→ Goals:
**1)** From the passage on the Networked Home below, list the subject areas of trends that the three planned articles will examine, in the order given.
**2)** In the passage on the Networked Home below, quote the text starting with "And companies that" and going on through "and technology trends.".

What is driving and enabling the Networked Home?  This question is common among homebuyers who don’t want their new home to become obsolete before they sell and move out (or even before they move in).  Builders also ask it, since they don’t want to add new features until customers demand them.  

And companies that make the products, services, and technologies want to understand the market opportunities, leverage points, alliances and risks.  Although the question is simple enough to ask, the answer can be complex, since it is surrounded by a collection of market, economy and technology trends.

This is the first of three articles that will each examine key trends enabling and driving the development of the Networked Home.  The first article covers Science and Technology Trends, followed by articles on Market and Consumer Trends, and finally Social and Economic Trends.  Your comments and suggestions are encouraged.


This photo shows the console of a circa 1975 mainframe computer (IBM System/370 model 158), which could execute one million instructions per second and support hundreds of users, but it required a large computer room with raised floor and water cooling, and it cost well over $1 million.

In contrast, the PC period introduced the idea of one computer per user, and today’s high-end PC can execute instructions nearly 1,000 times faster than the 1975 mainframe. 

1. Mobility — Many of today’s handheld PCs, PDAs, and Internet enabled cellular phones are more powerful than the early desktop PCs (and the 1975 mainframe).  More importantly, they are mobile and not tied to a desktop, so e-Commerce becomes m-Commerce.  With location sensing, you’ll be able to ask for directions from your current location and receive personalized ads that are specific to your surroundings and context.  Expect these mobile devices to interface with public networks, office networks, and home networks.

→ Given material:
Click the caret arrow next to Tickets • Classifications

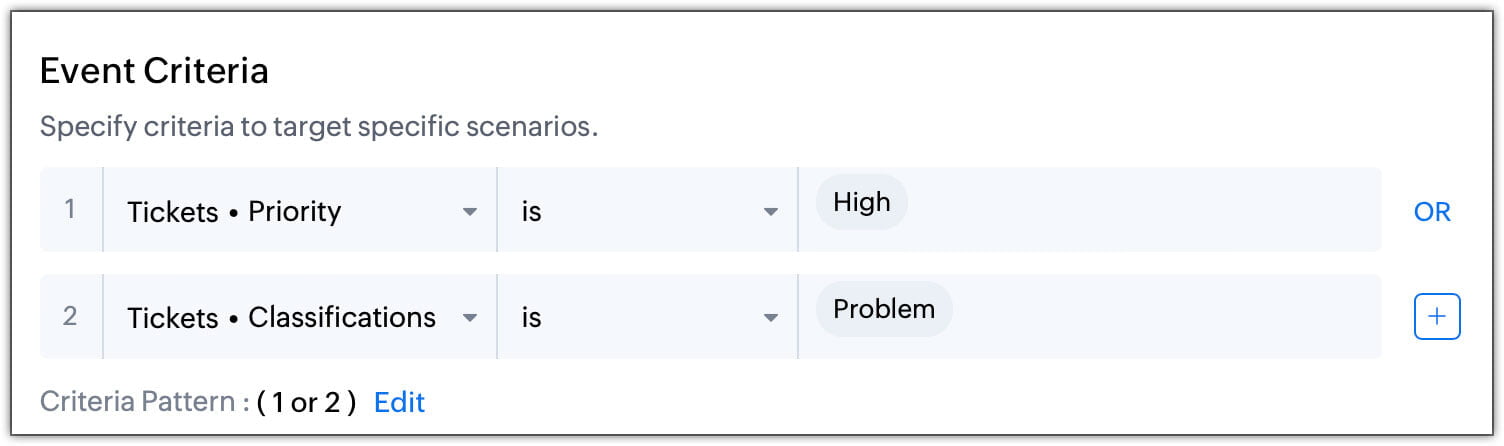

→ Results in order:
**1)**
Science and Technology Trends
Market and Consumer Trends
Social and Economic Trends

**2)**
And companies that make the products, services, and technologies want to understand the market opportunities, leverage points, alliances and risks.  Although the question is simple enough to ask, the answer can be complex, since it is surrounded by a collection of market, economy and technology trends.